Many national parks are like cities, with all of the services a city would normally provide from recreation opportunities to housing, medical services, fire services, and community protection services. Oftentimes, because of their size and the volume of visitors they attract, and people they employ, they have a tremendous impact on the gateway communities around them and the states in which they are located. In 2019 Aniakchak National Monument & Preserve in Alaska welcomed just 100 recreational visitors. At the other end of the spectrum, Golden Gate National Recreation Area in California welcomed just over 15 million. Imagine the vast array of services from hotels, restaurants, bars, souvenir shops, service stations, etc. that these 15 million visitors to Golden Gate NRA used. All told, NPS sites saw 327,516,619 recreational visitors who spent approximately $21 billion in the gateway regions. The economic impact of this spending was profound at the national level, supporting 340,500 jobs and generating $14.1 billion in labor income and $24.3 billion in value-added (Cullinane Thomas & Koontz, 2020). The jobs and businesses that visitor spending supports at the local level are understandably critical to some local economies.
State parks also impact local communities and the state in significant ways. Like national parks, they protect natural and cultural resources and offer many recreational opportunities. They also have direct and indirect economic benefits. For example, research published in 2015 on the state of Washington estimated that visitor spending (on items such as gas, entry/parking fees, food, equipment) was approximately $1.5 billion annually. The wider economic impact of visitors’ expenditure was 14,000 jobs and $212 million in annual local, state, and federal taxes (Schundler, Mojica, & Briceno, 2015).
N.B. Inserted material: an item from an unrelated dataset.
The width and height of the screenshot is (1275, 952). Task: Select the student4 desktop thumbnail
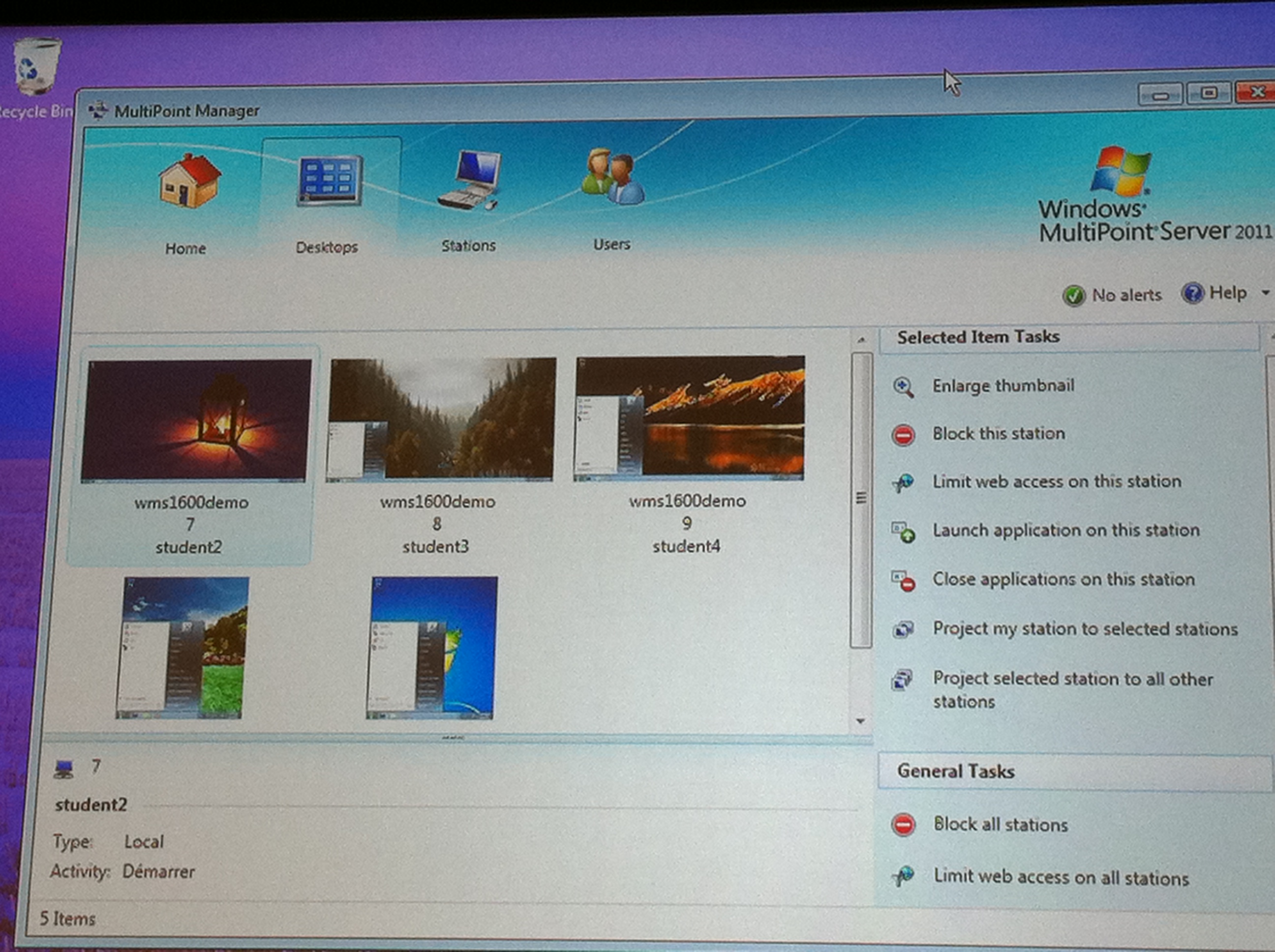pyautogui.click(x=689, y=418)

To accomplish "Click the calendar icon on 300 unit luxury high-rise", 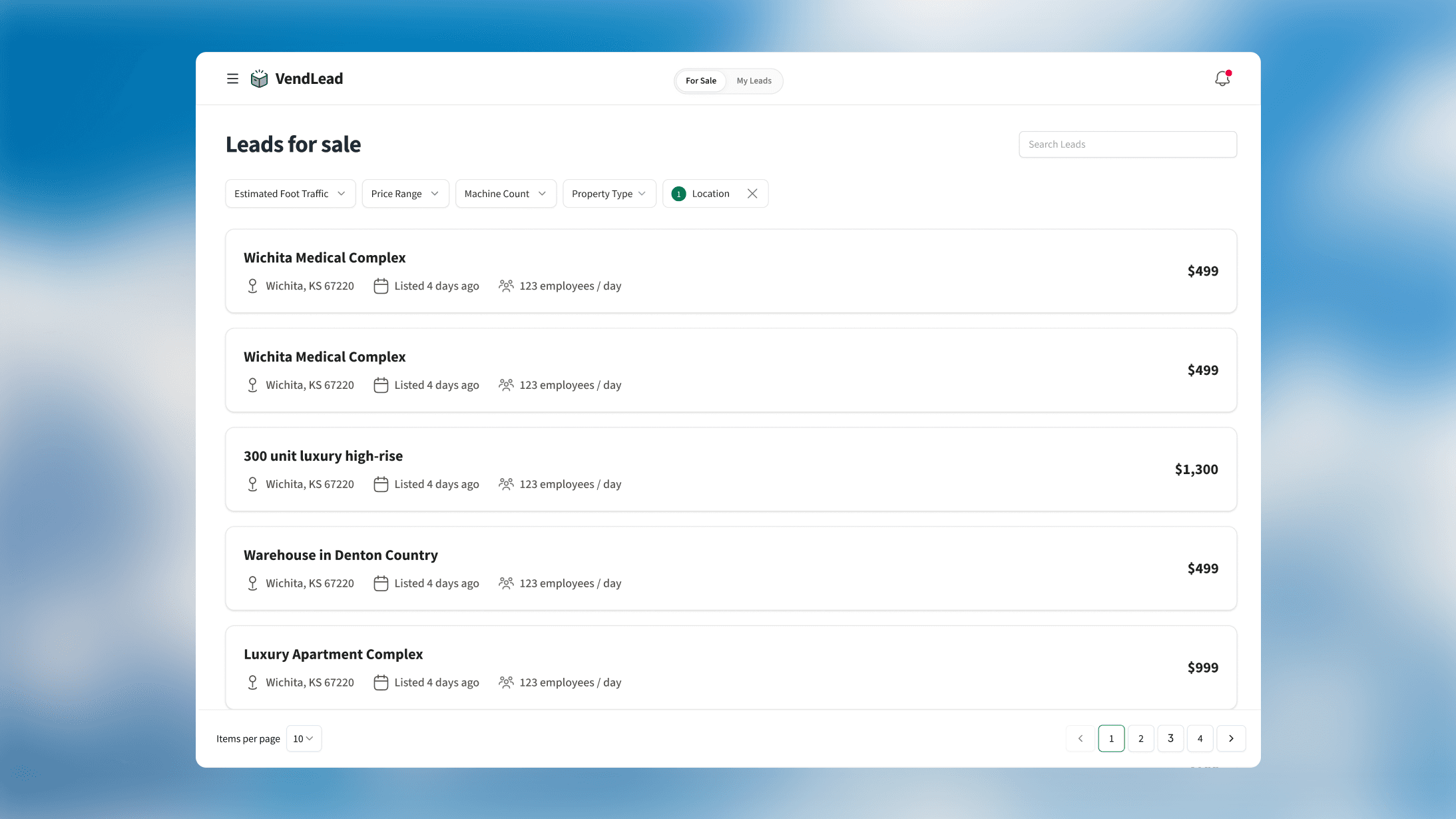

While a typical local parks and recreation agency notes 225,000 contacts per year (e.g., swimming at a local swimming pool, hiking on a local trail, playing at a local playground), the larger agencies serve in excess of 4.4 million annually (National Recreation and Park Association, 2020). Furthermore, local parks and recreation organizations in California generated an estimated $16 billion in economic activity in 2017, supported approximately 109,000 jobs, and paid employees more than $5.1 billion in salaries, wages, and benefits. Nationally, such agencies’ activities and spending in 2017 generated more than $166 billion in economic activity boosting national GDP by $87 billion and supporting over 1.1 million jobs that paid $50.8 billion in salaries, wages, and benefits (National Recreation and Park Association, 2020).
As one can see, the breadth of facilities and programs and scope of people served within state and national parks, as well as within local and regional parks and recreation, is ripe for hospitality professionals who are eager to serve.